The best way to start any daemon is using your local server's service management system, often in the form of init scripts. Eventually Puppet will ship with an appropriate script for each platform (it already has appropriate scripts for Red Hat, Debian, and Solaris), but in the meantime you can either create your own, using an existing script as an example, or simply run without one (not recommended for production environments).

Other than the system manifest at /etc/puppet/manifests/site.pp, the last thing you'll need is to create the puppet user and group that the daemon runs as. You can create these manually, or you can just start the daemon with the --mkusers flag, and it should create both of them for you (of course, this flag is only necessary the first time the daemon is run):

# /usr/sbin/puppetmasterd --mkusers

Even without the --mkusers flag, it will automatically create all necessary certificates, directories, and files. If you want the daemon to also function as a file server, so your clients can copy files from it, you will need to create a fileserver configuration file; the daemon checks for the existence of this file at startup and automatically enables or disables file serving functionality.

Verifying Installation

To verify that your daemon is working as expected, pick a single client to use as a testbed. Once Puppet is installed on that machine, run a single client against the central server to verify that everything is working appropriately. You should start the first client in verbose mode, with the --waitforcert flag enabled:

# puppetd --server myserver.domain.com --waitforcert 60 --test

The default server for puppetd is puppet, so you could just create a CNAME of that to whatever server is running puppetmasterd.
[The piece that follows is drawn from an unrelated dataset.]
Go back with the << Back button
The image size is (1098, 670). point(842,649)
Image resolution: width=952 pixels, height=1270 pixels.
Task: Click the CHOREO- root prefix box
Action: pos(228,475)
Adding the --test flag causes puppetd to stay in the foreground, print extra output, only run once and then exit, and to just exit if the remote configuration fails to compile (by default, puppetd will use a cached configuration if there is a problem with the remote manifests).

In running the client, you should see the message

info: Requesting certificate
warning: peer certificate won't be verified in this SSL session
notice: Did not receive certificate

(This message will repeat every 60 seconds with the above command). This is normal, since your server is not auto-signing certificates as a security precaution. On your server, list the waiting certificates:

# puppetca --list

You should see the name of the test client. Now go ahead and sign the certificate:

# puppetca --sign mytestclient.domain.com

Within 60 seconds, your test client should receive its certificate from the server, receive its configuration, apply it locally, and exit normally.

By default, puppetd runs with a waitforcert of five minutes; set the value to 0 to disable it entirely.

Finishing Installation

There are already init scripts available for some platforms (notably, Red Hat versions, thanks to David Lutterkort's work on the RPMs), but for not-yet-supported platforms, you will need to create an init script that can start and stop puppetd. The process creates a PID file in its run directory (/var/puppet/run, by default), so you can use that to stop it.

The process will log to syslog by default in the daemon facility.